Меня схватили за лодыжку. Я взвизгнул и лягнулся свободной ногой.
– Юноша, прошу вас поосторожнее, я всего лишь пытаюсь закрепить веревку у вас на щиколотке.
Я перестал болтать ногой. Уж кто-кто, а архивариус страха у меня не вызывал.
– Толкай правую руку. – распорядился Оливье у моего уха и надавил на плечо.
Сначала, сквозь липкую завесу проскользнул палец, а потом и вся ладонь. Только дальше, как мы не упирались, как не толкали, рука не лезла.
– Ладно. Так сойдет. – сдался дядя.
– Что дальше? – спросил я.
– Мы выберемся, если кто-нибудь с другой стороны, потянет тебя за руку.
– Прошу прощения, за свою безмерную любознательность, но как все это выглядит из Фейри Хауса? – вмешался Мровкуб.
Оливье усмехнулся.
– Его рука. – кивнул он в мою сторону. – Торчит посреди поляны, из воздуха.
– Тогда. – заметил архивариус. – У меня есть сомнения, что за нее решится кто-нибудь тянуть.
– Если только укусить. – меланхолично добавил голем.
Я вздрогнул.
– А другого способа нет?
– Можем вытащить туда, другую часть тела. – зловеще проговорил Оливье.
Я замотал головой.
– Тогда помалкивай и шевели пальцами. Маленькие феи умом не блещут, может заинтересуются.
– Совершенно верно. В младенческом возрасте феи обладают легким нравом. Им присуще непомерное любопытство, подвижность и склонность к экспериментам. К тому же, они обладают большим запасом неизрасходованной магической энергии.
– Слышал? – рявкнул дядя. – Шевели лапами!
Я заработал пальцами, сжимая и разжимая их в кулак.
Постепенно, феи выбрались из своих укрытий и приблизились.
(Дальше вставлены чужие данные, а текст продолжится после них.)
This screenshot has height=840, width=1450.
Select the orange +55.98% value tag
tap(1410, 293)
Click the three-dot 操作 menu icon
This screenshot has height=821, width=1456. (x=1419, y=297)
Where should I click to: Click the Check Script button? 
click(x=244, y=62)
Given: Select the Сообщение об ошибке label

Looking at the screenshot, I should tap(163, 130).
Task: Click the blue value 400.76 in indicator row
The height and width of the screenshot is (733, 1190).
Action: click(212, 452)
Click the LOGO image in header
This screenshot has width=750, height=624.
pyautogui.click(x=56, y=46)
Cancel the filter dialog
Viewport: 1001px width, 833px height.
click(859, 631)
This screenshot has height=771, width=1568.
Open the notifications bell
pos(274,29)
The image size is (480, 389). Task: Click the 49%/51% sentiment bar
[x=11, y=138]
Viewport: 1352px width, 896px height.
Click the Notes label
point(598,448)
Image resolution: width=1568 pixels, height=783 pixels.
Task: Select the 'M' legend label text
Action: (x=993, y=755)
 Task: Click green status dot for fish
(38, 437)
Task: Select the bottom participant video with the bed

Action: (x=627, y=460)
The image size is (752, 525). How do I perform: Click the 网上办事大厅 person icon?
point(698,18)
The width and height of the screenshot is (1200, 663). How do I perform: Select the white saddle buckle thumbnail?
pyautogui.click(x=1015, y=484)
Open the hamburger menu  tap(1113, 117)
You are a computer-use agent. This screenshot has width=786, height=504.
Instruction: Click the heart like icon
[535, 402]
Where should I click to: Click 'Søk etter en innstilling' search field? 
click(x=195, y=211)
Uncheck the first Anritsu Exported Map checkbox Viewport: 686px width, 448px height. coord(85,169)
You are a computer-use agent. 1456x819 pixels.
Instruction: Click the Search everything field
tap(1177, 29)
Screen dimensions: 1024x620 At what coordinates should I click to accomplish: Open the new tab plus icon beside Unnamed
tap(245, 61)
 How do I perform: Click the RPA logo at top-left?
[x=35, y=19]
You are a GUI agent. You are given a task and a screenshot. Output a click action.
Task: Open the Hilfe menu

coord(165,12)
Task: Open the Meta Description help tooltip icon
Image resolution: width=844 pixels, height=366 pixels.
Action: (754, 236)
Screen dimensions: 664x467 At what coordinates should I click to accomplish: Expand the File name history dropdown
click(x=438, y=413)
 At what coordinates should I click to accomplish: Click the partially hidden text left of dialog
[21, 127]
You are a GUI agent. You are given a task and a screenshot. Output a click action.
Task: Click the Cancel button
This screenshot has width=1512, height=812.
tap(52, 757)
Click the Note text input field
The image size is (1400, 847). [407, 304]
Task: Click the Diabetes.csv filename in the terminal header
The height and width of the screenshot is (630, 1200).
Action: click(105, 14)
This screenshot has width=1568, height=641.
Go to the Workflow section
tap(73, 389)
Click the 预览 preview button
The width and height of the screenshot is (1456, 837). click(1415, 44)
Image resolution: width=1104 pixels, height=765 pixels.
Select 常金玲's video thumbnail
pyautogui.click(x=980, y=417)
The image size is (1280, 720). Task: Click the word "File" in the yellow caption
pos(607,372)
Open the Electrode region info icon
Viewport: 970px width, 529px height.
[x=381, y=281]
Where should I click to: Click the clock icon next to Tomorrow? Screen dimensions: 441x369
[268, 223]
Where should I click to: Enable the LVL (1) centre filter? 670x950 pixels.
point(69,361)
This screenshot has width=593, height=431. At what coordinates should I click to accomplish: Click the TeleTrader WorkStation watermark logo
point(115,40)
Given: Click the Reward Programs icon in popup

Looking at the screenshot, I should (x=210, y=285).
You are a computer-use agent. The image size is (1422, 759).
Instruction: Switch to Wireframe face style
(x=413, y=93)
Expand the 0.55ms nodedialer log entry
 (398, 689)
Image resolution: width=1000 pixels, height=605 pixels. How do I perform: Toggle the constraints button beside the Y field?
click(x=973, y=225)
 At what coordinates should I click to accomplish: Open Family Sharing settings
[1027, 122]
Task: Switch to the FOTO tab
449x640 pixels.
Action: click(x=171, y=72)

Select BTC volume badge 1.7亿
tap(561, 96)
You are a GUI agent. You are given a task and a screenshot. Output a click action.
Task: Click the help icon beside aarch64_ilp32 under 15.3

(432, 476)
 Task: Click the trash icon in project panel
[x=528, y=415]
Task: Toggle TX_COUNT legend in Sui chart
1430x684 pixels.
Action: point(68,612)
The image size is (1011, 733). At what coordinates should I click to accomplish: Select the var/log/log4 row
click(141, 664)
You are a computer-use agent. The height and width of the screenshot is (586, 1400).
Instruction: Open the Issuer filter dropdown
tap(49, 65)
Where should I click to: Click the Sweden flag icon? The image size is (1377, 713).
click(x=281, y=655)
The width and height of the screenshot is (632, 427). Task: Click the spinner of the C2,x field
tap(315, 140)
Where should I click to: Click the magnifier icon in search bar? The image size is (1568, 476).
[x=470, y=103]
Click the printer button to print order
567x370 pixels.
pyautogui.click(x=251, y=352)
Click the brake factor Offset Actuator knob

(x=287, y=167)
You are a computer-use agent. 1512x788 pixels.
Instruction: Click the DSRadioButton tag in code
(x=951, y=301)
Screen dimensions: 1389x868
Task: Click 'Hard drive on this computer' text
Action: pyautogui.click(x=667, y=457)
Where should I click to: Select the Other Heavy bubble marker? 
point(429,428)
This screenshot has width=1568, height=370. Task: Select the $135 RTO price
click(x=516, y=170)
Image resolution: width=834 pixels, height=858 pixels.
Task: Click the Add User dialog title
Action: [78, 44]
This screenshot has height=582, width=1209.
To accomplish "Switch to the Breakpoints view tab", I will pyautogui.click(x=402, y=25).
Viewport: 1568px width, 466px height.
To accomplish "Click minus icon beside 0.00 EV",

Их оказалось несколько сотен. Обратив внимания на мою руку, они бросили катание на одуванчиковых семянках и порхали вокруг, пока самая смелая не села на указательный палец. За ней бросились остальные.
– Щекотно. – пожаловался я.
– Лучше терпи. – посоветовал Оливье.
Он не стал добавлять про последствия. Я сам догадался.
Феи, так облепили мою руку, что я не мог ее разглядеть.
– Как заставить их тянуть? – спросил я, стараясь не шевелиться.
– Юноша, в данной ситуации, есть несколько приемлемых вариантов. – встрял архивариус.
Дядя, отчего-то не велел ему заткнуться. Я обернулся. Оливье настороженно смотрел в темноту. Мровкуб тоже замолчал, прислушиваясь.
– У меня неприятное ощущение, словно я съел что-то не то за завтраком. – тихо проговорил он.
Я тоже почувствовал, как сжимается желудок.
Вдалеке раздался странный звук. Вроде, кто-то провел по стеклу, когтями.
Меня передернуло. Горло высохло, а внутри похолодело.
– Вы сказали, что здесь нет магии! – напомнил Евлампий.
– Я сказал, что она здесь не действует. – ответил Оливье.
– Почему же, я чувствую сильное магическое возмущение? – возразил голем.
– Потому, что нас заметили. – севшим голосом сказал дядя.
Мне стало не по себе. Я понял, Оливье боится.
Скрежет приближался. Темнота оставалась непроглядной.
Я обернулся к двери. Спасение совсем рядом.
Феи все еще игрались с моей рукой, но тянуть не собирались.
Лязг когтей резал уши, продолжая нарастать.
– Я не вернусь! – закричал Оливье во тьму.
В ответ раздался смех, похожий на захлебывающийся крик утопающего. Только сомнений, в том, что это именно хохот не возникало.
Со страху, я дернул рукой и сжал ладонь. В кулаке осталось несколько фей. Естественно они испугались, начав, как говорил архивариус, со всей нерастраченной магической энергией пытаться вырваться из ловушки. Активно работая крылышками, феи распространяли оглушающий звон.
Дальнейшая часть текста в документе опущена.